I loved IN THIS GRAVE HOUR, but as I mentioned earlier, that's not a surprise. Maisie Dobbs is one of my favorite characters in literature, and Ms. Winspear is one of my favorite mystery authors. If you are familiar with this series, then you already know what a wonderful job the author does of bringing this time period to life; and you also know how complex of a character Maisie is. I think that the vast majority of my understanding of England in both World War I and World War II come from these books. (Guess how I prefer to get my history lessons!)

I found the mystery of these murders of these Belgium refugees to be really interesting, and I honestly didn't have a clue where the story was going. I learned a long time ago not to try to figure out the mysteries in these books because it's much more enjoyable to just go along with Maisie and her investigating skills. Suffice it to say that I was surprised by the outcome and I wouldn't have been able to figure out this culprit no matter how hard I tried!

As intriguing as the mystery was, I still think the strength of this novel lies in Maisie and her character development. Maisie has experienced so much trauma and heartbreak since the first novel (and actually even before that!), so the reality of war is especially terrifying for her. I thought the author did a great job of making Maisie's fears real as well as bringing some of the effects of her past life experiences to the forefront.

One thing I always appreciate is how Ms. Winspear ties together storylines from Maisie's past with the present, I appreciate even more how she ties the various storylines together within the same book. In the case of IN THIS GRAVE HOUR, one of the main recurring themes was the issue of refugees. (Do I even need to say how relevant parts of this story are to what's going on in today's world?) Ms. Winspear outdid herself in tying together the story about the Belgium men who were refugees as children with the plight of Anna, the young girl who was living at Maisie's country house.
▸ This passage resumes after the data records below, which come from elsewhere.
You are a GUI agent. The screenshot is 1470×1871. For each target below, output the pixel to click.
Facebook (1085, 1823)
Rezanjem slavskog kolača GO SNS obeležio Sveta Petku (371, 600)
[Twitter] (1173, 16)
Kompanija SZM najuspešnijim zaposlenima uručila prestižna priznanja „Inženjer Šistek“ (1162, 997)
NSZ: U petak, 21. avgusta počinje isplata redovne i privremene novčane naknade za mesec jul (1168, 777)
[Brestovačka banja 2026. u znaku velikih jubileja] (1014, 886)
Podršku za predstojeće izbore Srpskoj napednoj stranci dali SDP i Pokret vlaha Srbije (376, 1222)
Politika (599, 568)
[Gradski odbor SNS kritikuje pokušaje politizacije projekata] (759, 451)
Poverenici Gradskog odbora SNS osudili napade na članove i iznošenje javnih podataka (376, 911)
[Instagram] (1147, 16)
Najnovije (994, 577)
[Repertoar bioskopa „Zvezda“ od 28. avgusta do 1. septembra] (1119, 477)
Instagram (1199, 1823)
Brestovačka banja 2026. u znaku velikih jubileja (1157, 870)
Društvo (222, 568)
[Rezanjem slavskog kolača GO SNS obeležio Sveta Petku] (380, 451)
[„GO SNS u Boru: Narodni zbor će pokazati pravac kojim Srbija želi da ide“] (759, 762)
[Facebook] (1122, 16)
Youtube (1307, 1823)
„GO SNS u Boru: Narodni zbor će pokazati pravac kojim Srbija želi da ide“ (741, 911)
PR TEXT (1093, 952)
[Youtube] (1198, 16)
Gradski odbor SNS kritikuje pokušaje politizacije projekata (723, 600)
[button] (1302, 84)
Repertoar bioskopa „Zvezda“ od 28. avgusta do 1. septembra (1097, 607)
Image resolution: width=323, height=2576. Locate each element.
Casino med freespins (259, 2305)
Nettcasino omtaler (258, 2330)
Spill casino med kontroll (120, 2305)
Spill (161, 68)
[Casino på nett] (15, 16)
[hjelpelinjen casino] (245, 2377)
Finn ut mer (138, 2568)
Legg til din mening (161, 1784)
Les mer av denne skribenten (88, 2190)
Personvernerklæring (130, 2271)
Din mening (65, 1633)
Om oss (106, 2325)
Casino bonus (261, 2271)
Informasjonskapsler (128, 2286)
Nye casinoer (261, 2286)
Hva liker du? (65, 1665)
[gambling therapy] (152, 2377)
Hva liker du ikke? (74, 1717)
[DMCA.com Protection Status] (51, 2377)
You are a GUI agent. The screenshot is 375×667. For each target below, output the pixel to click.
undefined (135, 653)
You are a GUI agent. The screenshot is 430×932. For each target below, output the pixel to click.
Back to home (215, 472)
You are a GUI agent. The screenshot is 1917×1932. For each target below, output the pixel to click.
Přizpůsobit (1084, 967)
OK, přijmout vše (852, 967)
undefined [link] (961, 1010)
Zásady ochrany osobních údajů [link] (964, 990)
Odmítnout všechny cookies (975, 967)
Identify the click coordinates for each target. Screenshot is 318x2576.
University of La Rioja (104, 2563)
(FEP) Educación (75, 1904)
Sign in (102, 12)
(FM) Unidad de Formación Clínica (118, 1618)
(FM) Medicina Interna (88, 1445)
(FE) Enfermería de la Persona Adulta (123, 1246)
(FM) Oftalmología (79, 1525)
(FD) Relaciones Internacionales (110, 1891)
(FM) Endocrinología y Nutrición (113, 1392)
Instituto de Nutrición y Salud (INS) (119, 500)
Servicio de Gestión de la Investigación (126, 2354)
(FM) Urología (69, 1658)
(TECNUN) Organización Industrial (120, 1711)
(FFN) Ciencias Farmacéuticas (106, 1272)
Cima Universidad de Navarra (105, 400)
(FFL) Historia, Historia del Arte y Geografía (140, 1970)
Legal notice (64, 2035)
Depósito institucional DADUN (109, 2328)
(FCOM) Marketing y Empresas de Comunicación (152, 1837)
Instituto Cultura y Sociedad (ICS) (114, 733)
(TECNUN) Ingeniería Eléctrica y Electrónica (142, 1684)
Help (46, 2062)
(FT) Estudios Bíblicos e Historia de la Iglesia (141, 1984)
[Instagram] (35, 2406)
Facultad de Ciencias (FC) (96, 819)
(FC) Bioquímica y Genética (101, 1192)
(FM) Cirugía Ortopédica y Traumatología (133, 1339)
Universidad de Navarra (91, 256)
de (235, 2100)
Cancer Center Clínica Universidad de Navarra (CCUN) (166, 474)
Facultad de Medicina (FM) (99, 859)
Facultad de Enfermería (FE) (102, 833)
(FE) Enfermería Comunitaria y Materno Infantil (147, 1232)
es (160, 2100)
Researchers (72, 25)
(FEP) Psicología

As a fan of Maisie, I also appreciated how Anna brought out Maisie's maternal instincts. I don't want to give too much away about Maisie's past (and the other novels), but Maisie is a widow and has never had any children. When she meets Anna and realizes that they have no idea where Anna comes from or truly anything about her family, Maisie immediately wants to learn more about this girl. It makes sense given her occupation as a private detective, but it also shows that even Maisie isn't exempt from falling for a little girl.

If you are new to the series, you can definitely pick up IN THIS GRAVE HOUR and you'd be fine. Ms. Winspear does a great job of making these books work as stand-alone novels, but I would have to  recommend reading the entire series. These books are just so good and the way the author ties the books together is really something special. The mysteries definitely work on their own, but the character development as well as Europe's changes during the wars are extremely interesting to follow throughout the series.

Many years ago, my book club read and discussed the first book in the Maisie Dobbs series. This was a time when most book clubs didn't pick mysteries to discuss. It was a fantastic selection and we had so much to discuss. That's because these books are so deep on so many levels. IN THIS GRAVE HOUR would also make a great selection. There is a reading guide available with thirteen intriguing questions. Some of the themes you might want explore include grief, fear, challenges of refugees, memory, family, sacrifice, empathy, and anger.

IN THIS GRAVE HOUR is a terrific mystery and also a relevant novel in today's world. I was entertained and provided with some food for thought. Highly recommended!

Thanks to the publisher for providing a review copy of this novel.

1 comment:

bermudaonion said...

I'm sure my mom will love this book!